Bridging the Gap
David Jackman is the former President of the Proclamation Trust, London, England.
Luke tells us that when Paul arrived in Athens, “he reasoned in the synagogue with the Jews and devout persons, and in the marketplace every day with those who happened to be there” (Acts 17:17 ESV). As contemporary pastors, we want to stand firm in the only apostolic succession which has validity, that of proclaiming the same gospel of Christ, crucified and risen. We know that the whole counsel of God needs to be taught within our equivalent of the synagogue, the local churches planted around the world, but that it also needs to be argued in the forum, or the specialist context of the Areopagus, in all the public debates of our culture. However, most of us recognise that we are more skilled, experienced, and comfortable at addressing the congregation and that the forum continues to be passed by and even ignored—but with disastrous results. More than one observer has pointed out that we pastors are more comfortable with the role of the scribe than that of the prophet.
What we often fail to observe, in our sometimes frenetic quest for “relevance” in preaching, is that the “good deposit” of the apostolic teaching not only dictated the content of their public proclamation, but the methodology as well. Luke’s comment, quoted above, indicates that there was no substantial change in Paul’s method, whether he was in the synagogue or the marketplace. He did not conduct a research project among his pagan hearers in order to decide which of their pressing issues or felt needs he could use as a springboard for a gospel presentation, for then their agenda would have been in the driving seat. He was an acute observer of their culture (“I perceive that in every way you are very religious” [Acts 17:22ff.]), but he was never governed by that culture. His presentation to the Areopagus was entirely devoted to declaring the character and activity of God. “What therefore you worship as unknown, this I proclaim to you.” (Acts 17:23b). But this proclamation, as ever, “reasoned, explained, and proved” the person and work of Jesus, the Christ (see Acts 17:2-3, 18:4, 19:8-10) as Paul dialogued with and refuted their cultural presuppositions.

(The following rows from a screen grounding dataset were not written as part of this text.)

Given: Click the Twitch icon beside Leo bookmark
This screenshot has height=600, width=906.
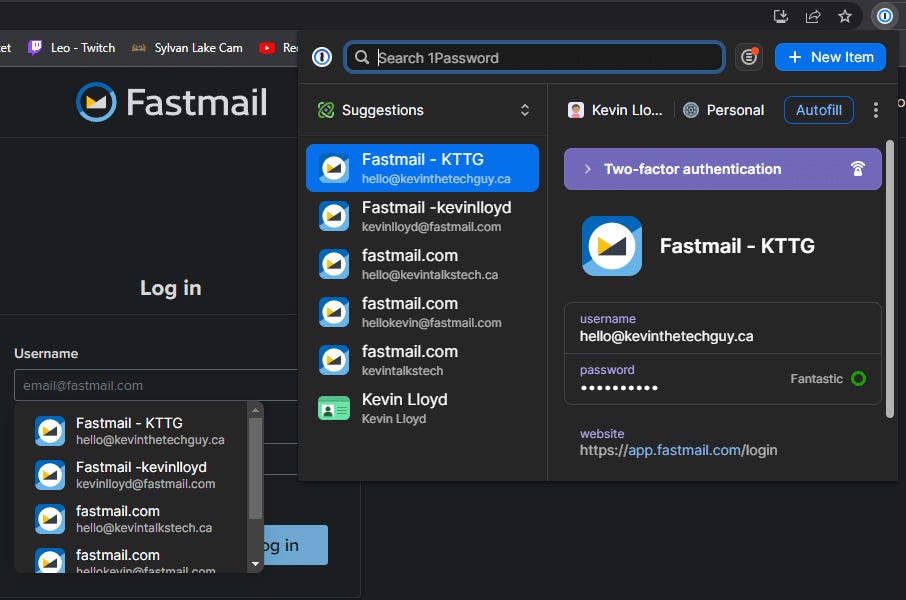Looking at the screenshot, I should (33, 47).
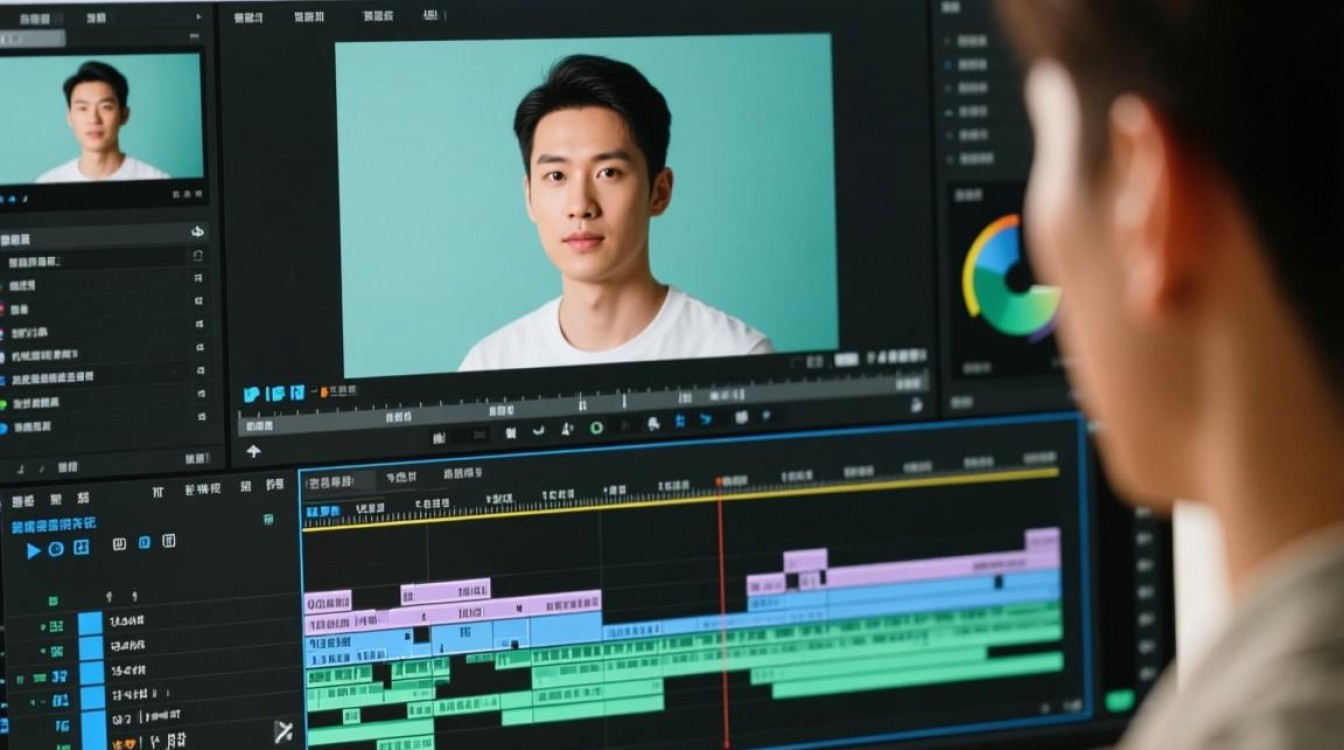Image resolution: width=1344 pixels, height=750 pixels.
Task: Click the blue circle icon beside the play triangle
Action: [x=56, y=549]
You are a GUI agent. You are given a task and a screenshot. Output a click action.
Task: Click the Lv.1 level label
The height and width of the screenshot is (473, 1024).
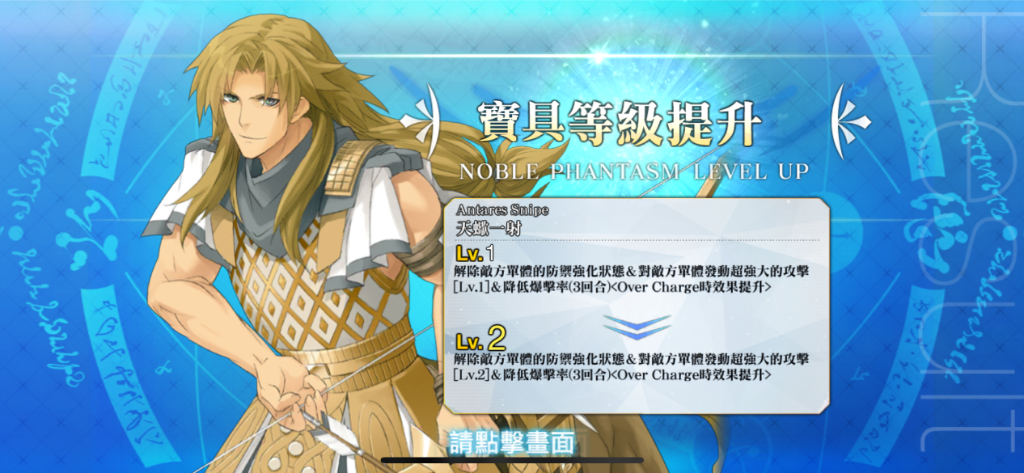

The mark of an enfeebled church is that it constantly seeks to meet the culture’s agenda, to answer all its questions, to dance to its music. By contrast, the mark of apostolic authority is that it confronts and challenges the culture, by posing God’s questions and proclaiming His agenda, yet always in a context of reasoned argument and persuasive explanation. As Dick Lucas has frequently observed, the issue for apostolic ministry is not whether there might be some way in which we 21st-century human beings could perhaps be persuaded to accept God, though that seems to be the predominant concern of so much contemporary evangelism. The real issue is whether there is any way in which God could be persuaded to accept us, and that provides a wholly different preaching agenda.
It means that the preacher must have confidence that with the Bible in the driving seat, God’s power will be at work, confronting and exposing our human ignorance, convicting and humbling our sin, as guilt and wrath are explained, energising and motivating repentance and faith as the character of God is revealed in the grace and mercy of the gospel. This content must always be directed straight into the contemporary culture, with its false presuppositions and arrogant rebellion, just as Paul exposed the spiritual ignorance of the Areopagites. That is one area where we so often need help. Also, we need to work hard at understanding and explaining the biblical text in accessible, contemporary language, and thought-forms, so that the divine power inherent in God’s living and enduring Word is unhindered and on target, every time we seek to proclaim its penetrating analysis and life-giving imperatives.
I think this is the sort of consideration Paul had in mind when he informed the Corinthian church, “Christ did not send me to baptize but to preach the gospel, and not with words of eloquent wisdom, lest the cross of Christ be emptied of its power” (1 Cor. 1:17). It is a striking alternative, isn’t it? It is as though the apostle is saying you can choose between “eloquent wisdom” or the power of the Cross, but you cannot have confidence in both. The former term is a summary of the skills of the contemporary rhetoricians, the star-performers of Paul’s day, equivalent to the multimedia personalities and methods of our own culture. The Corinthians seem to have become increasingly unhappy about their apostle’s lack of glitz and cutting edge trendiness in his presentations. After all, what else would impress sophisticated media-savvy Corinth?
Paul’s answer is the power of the Cross of Christ. That is the only reason why a church exists in Corinth at all. “It pleased God through the folly of what we preach [Christ crucified] to save those who believe” (1 Cor. 1:21). Nothing else can save men and women, in time and for eternity. That is why the word of the Cross is the power of God (v. 18). And that is why Paul will not sacrifice one iota of its power for popular cultural methodologies, however beguiling and outwardly appealing they may seem to be. He knows that the power lies elsewhere, and he will not be diverted. “For I decided to know nothing among you except Jesus Christ and him crucified” (1 Cor. 2:2).